The microscopic world in which the DNA molecules reside induces error patterns that are fundamentally different from their digital counterparts. Errors in DNA are typically substitutions, duplications, insertions and deletions. These types of errors result from the specific error behavior in DNA and the method in which DNA strands are stored together. Currently, in most DNA storage systems, the coding solutions used for error correction were conventional ones such as repetition, Reed-Solomon and LDPC codes. Hence, to maintain reliability in reading and writing, new coding schemes must be developed. This work addresses some of the open problems regarding coding for DNA storage and more generally coding for channels with deletions.
When the number of deletions is equal to the number of insertions, the Levenshtein metric is a suitable measure to compute the distance between two words of the same length. We present the minimum, maximum, and average size of a ball with radius one, in the Levenshtein metric. The related minimum and maximum size of a maximal anticode with diameter one is also calculated.

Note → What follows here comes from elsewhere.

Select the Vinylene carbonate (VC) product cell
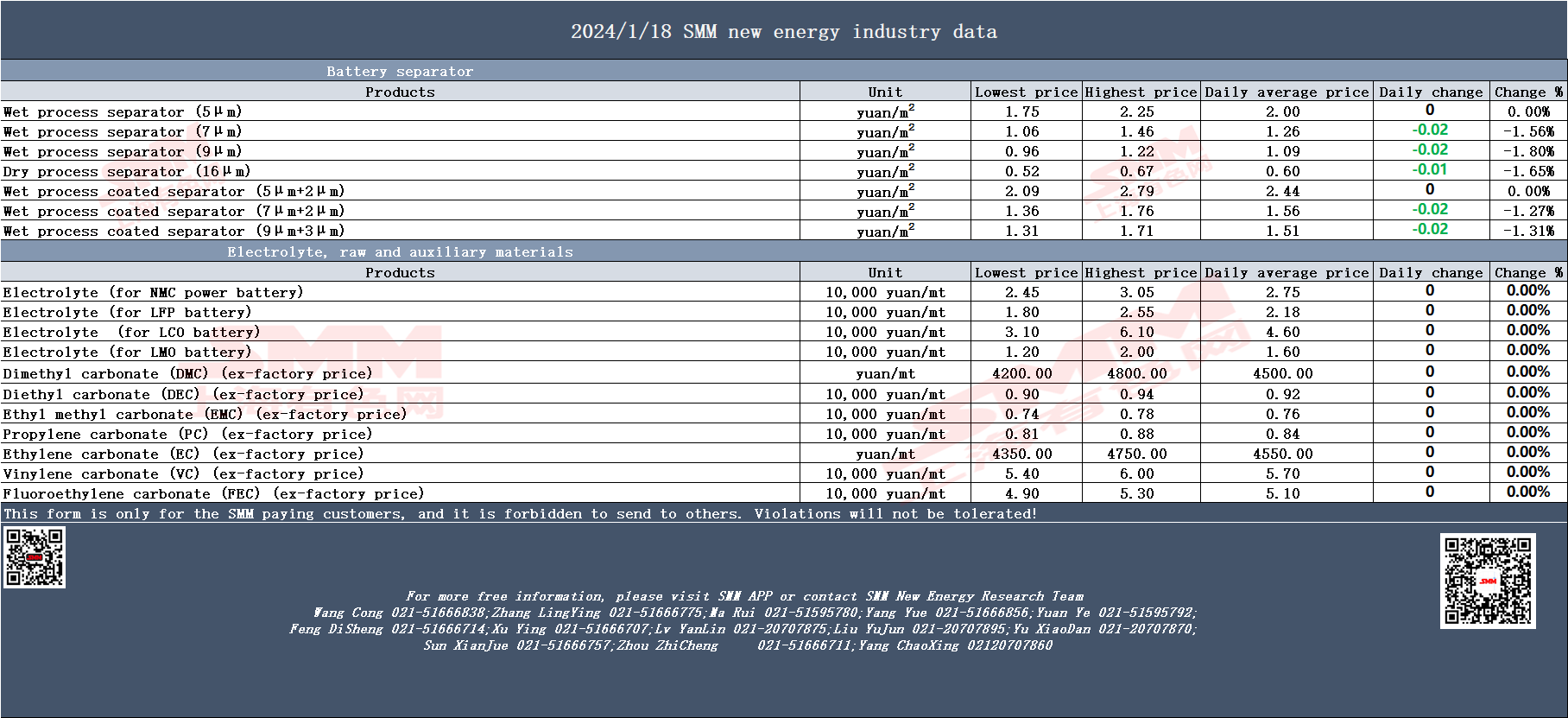 pyautogui.click(x=183, y=474)
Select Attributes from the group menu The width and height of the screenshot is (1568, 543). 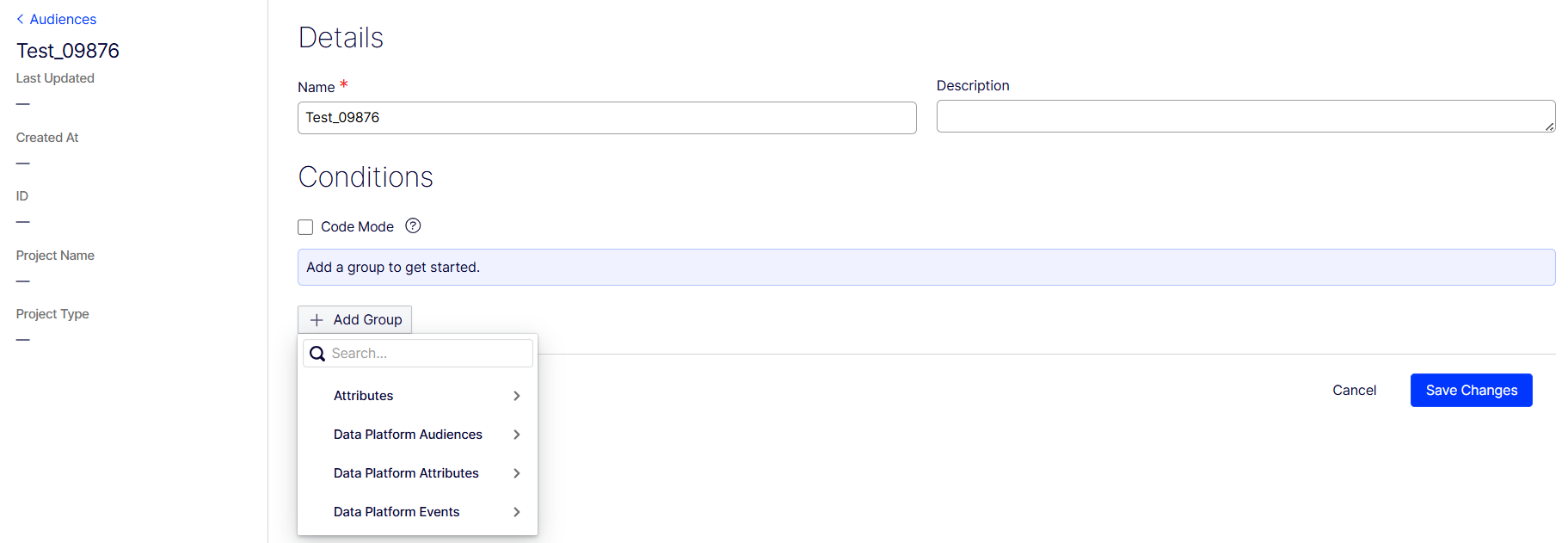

Beyond the analysis of the sizes of algebraic structures relevant to the study of DNA-based storage, the reconstruction problem is also discussed. That is, to reconstruct a word given several of its noisy copies, which is relevant to several applications. The goal in the DNA reconstruction problem is to minimize the distance between the original sequence and the algorithm's estimation. We consider two variants of the reconstruction problem and constructed an optimal decoder in terms of average error probability for both of them.